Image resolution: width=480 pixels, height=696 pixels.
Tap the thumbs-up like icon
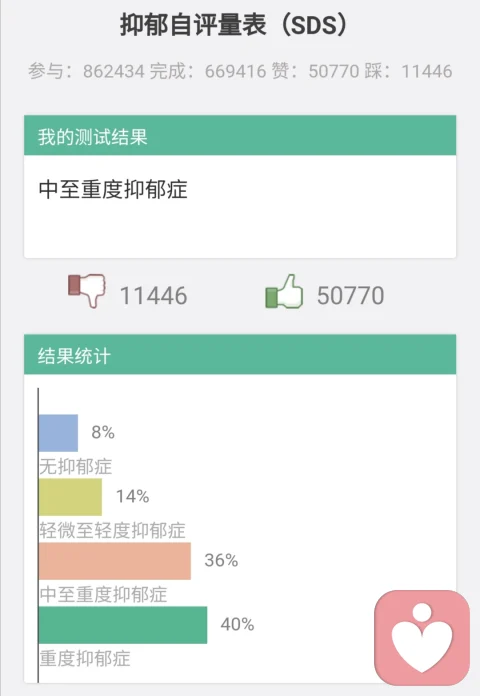coord(284,291)
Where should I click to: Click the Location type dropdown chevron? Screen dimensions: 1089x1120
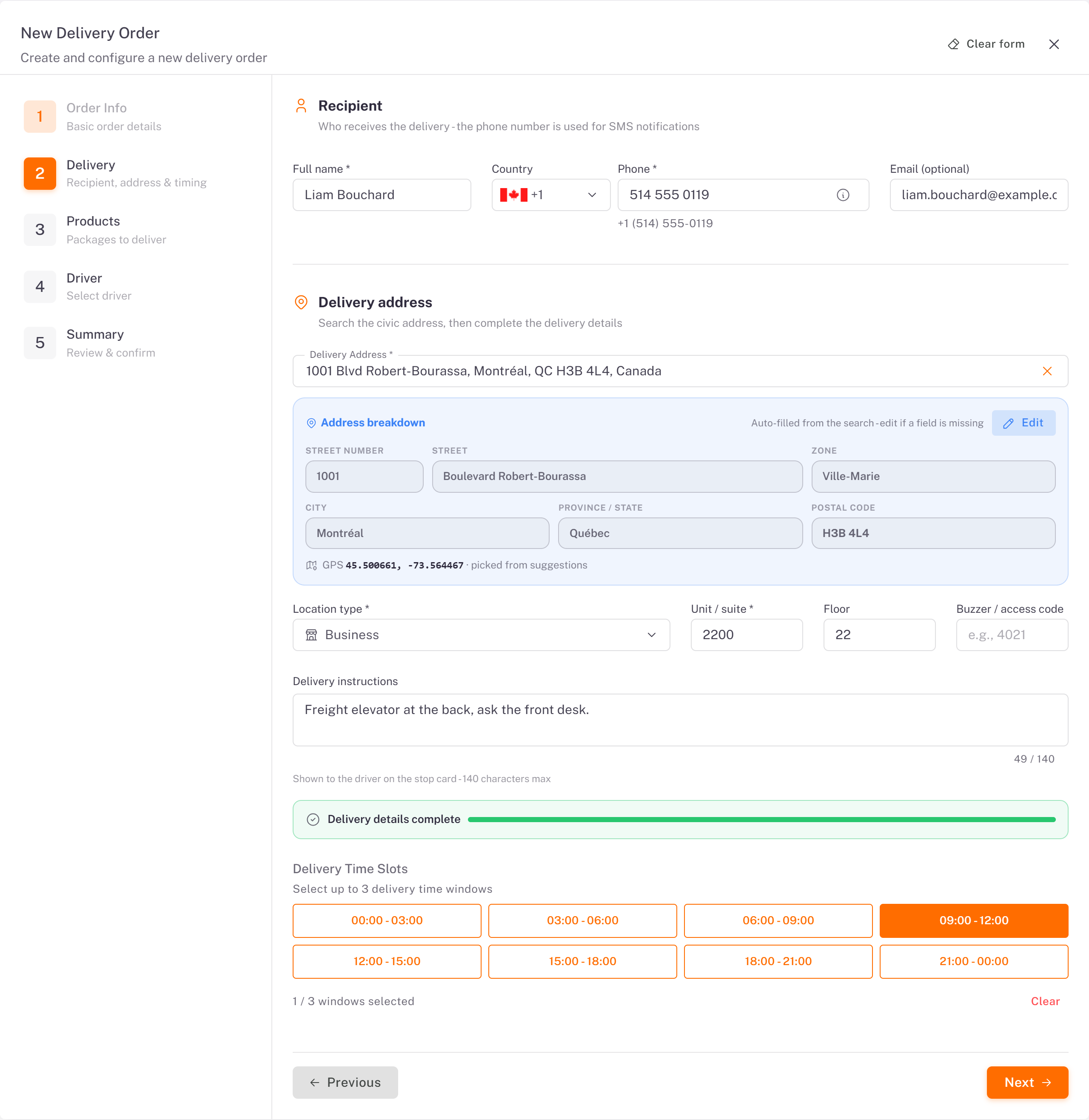click(651, 635)
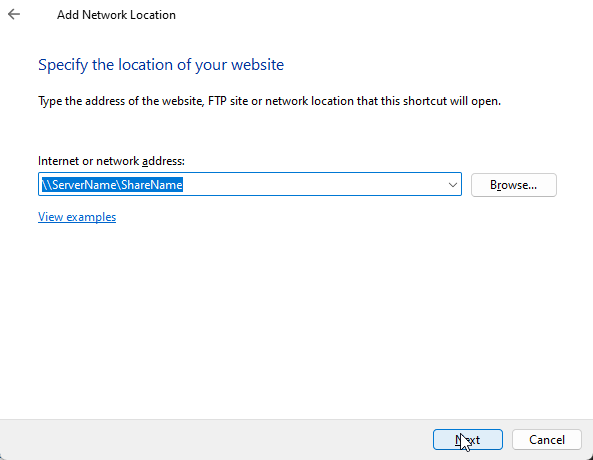Click the highlighted \\ServerName\ShareName text

pyautogui.click(x=112, y=185)
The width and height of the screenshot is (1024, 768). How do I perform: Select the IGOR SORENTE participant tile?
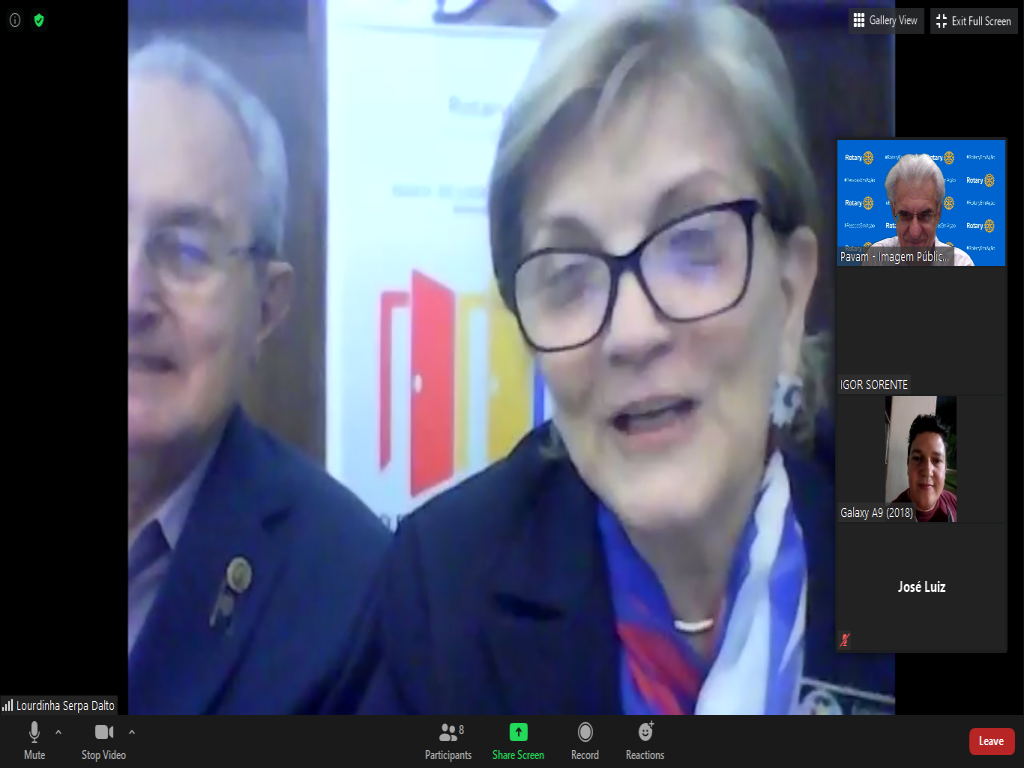[921, 330]
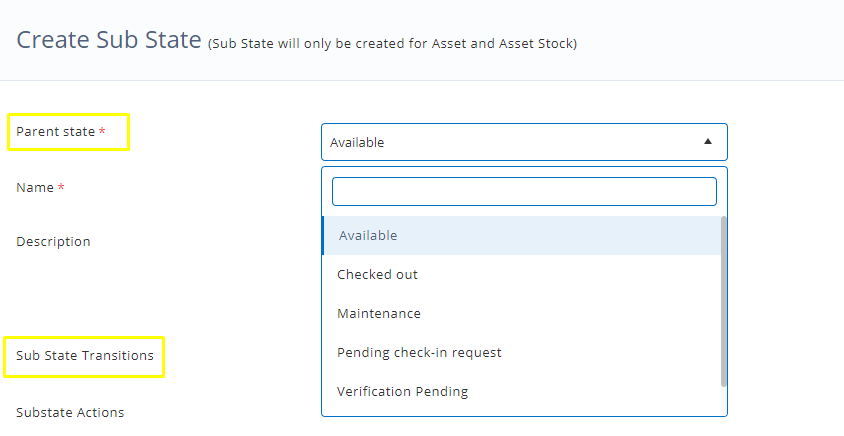Click the dropdown list's vertical scrollbar
Viewport: 844px width, 436px height.
(x=724, y=300)
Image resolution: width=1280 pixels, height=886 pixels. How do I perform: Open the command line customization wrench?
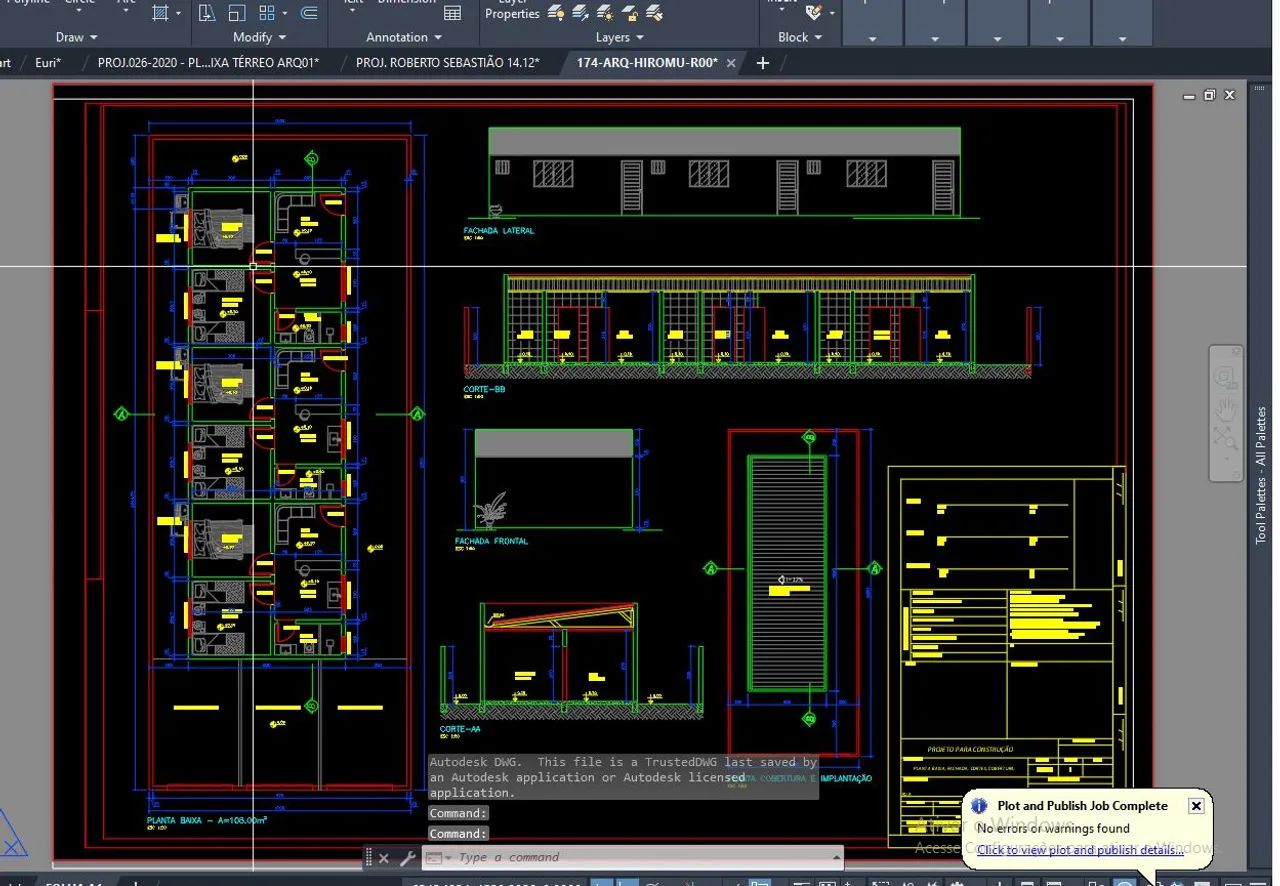coord(408,857)
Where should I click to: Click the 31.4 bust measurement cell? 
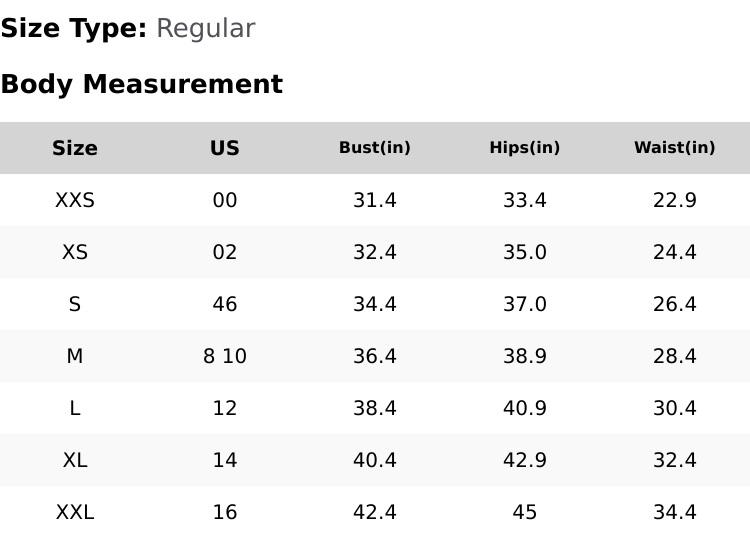tap(375, 200)
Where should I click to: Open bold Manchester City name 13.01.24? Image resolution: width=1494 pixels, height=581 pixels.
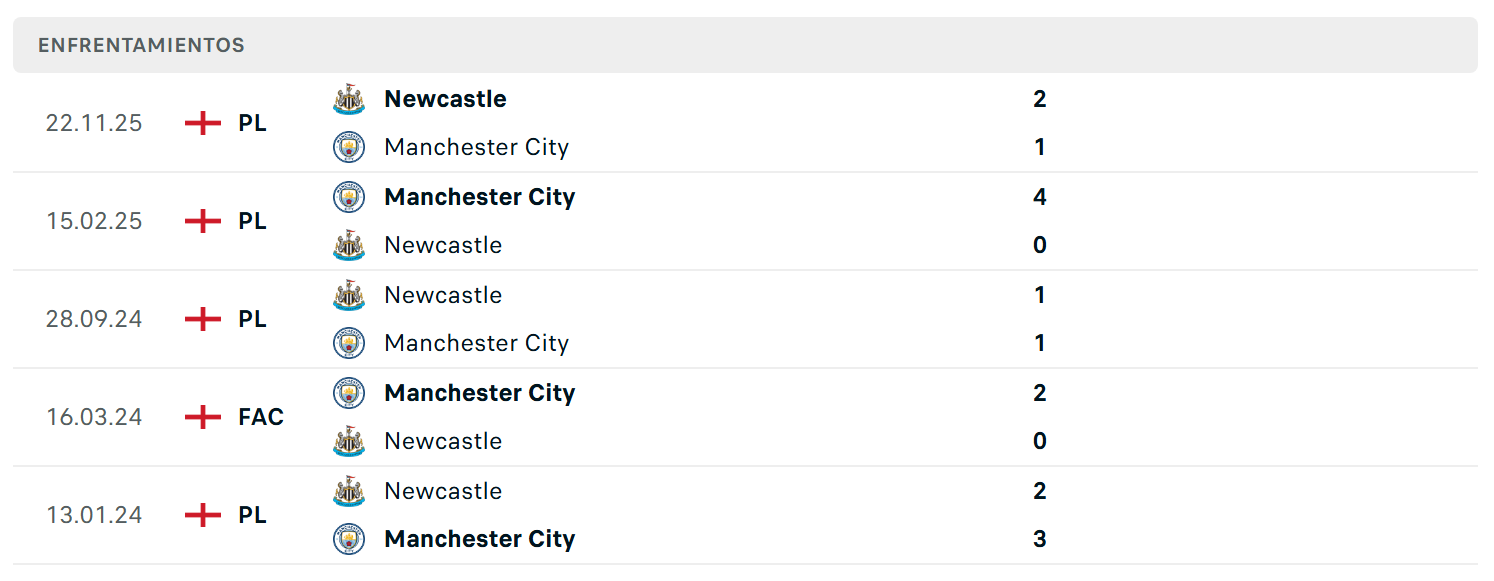point(480,539)
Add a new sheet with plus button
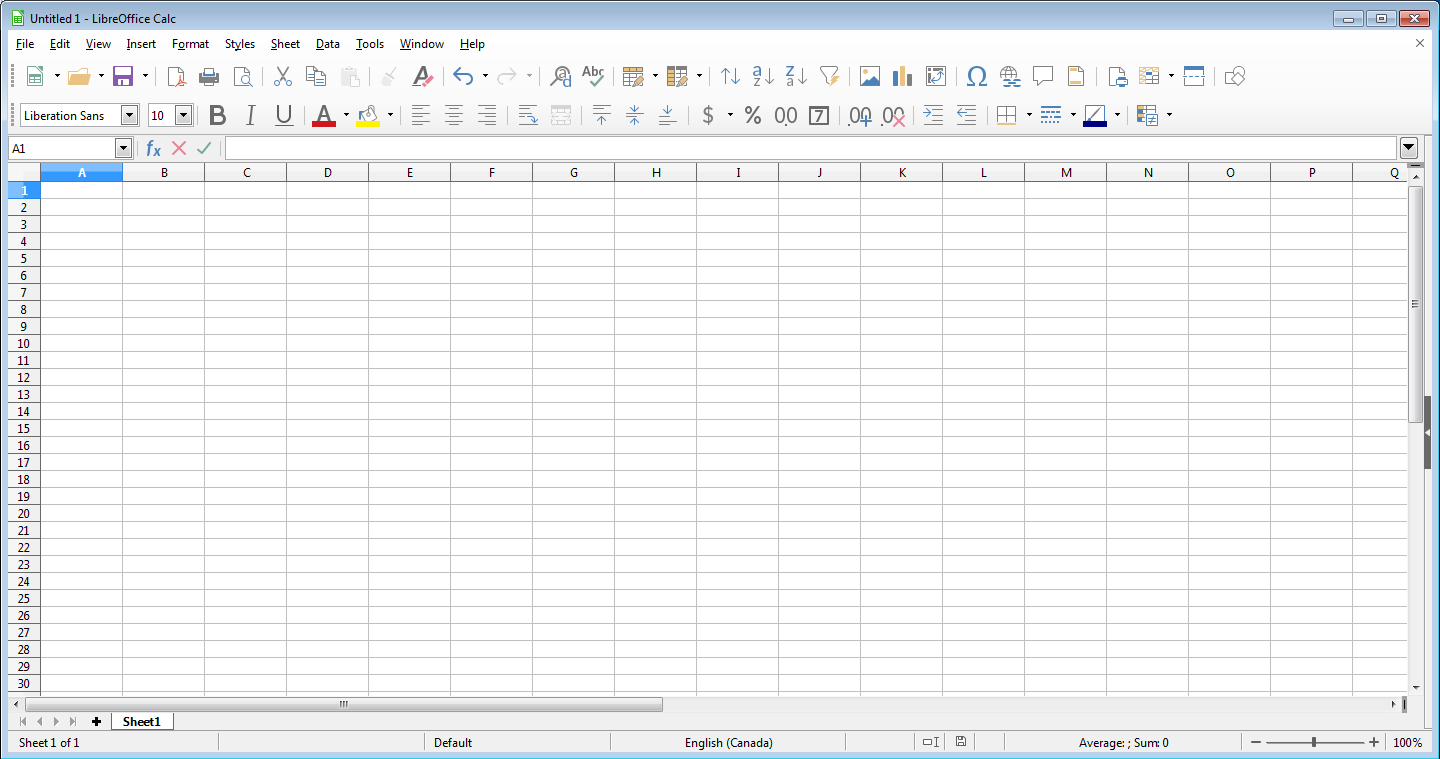This screenshot has height=759, width=1440. point(96,721)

## TASK GOAL:
Word-for-word output of the material above is needed, with the pictures left out.

## REPLY TO THE EXERCISE:
Image resolution: width=480 pixels, height=696 pixels.
Tap the thumbs-up like icon
coord(284,291)
Where should I click to: Click the Location type dropdown chevron? Screen dimensions: 1089x1120
click(651, 635)
Click the highlighted \\ServerName\ShareName text

pyautogui.click(x=112, y=185)
The width and height of the screenshot is (1024, 768). How do I perform: Select the IGOR SORENTE participant tile?
[921, 330]
Click the dropdown list's vertical scrollbar
Viewport: 844px width, 436px height.
(x=724, y=300)
Image resolution: width=1280 pixels, height=886 pixels. How do I perform: Open the command line customization wrench?
coord(408,857)
Where should I click to: Click the 31.4 bust measurement cell? 
tap(375, 200)
Where should I click to: Open bold Manchester City name 13.01.24? Image resolution: width=1494 pixels, height=581 pixels.
point(480,539)
Add a new sheet with plus button
This screenshot has height=759, width=1440. point(96,721)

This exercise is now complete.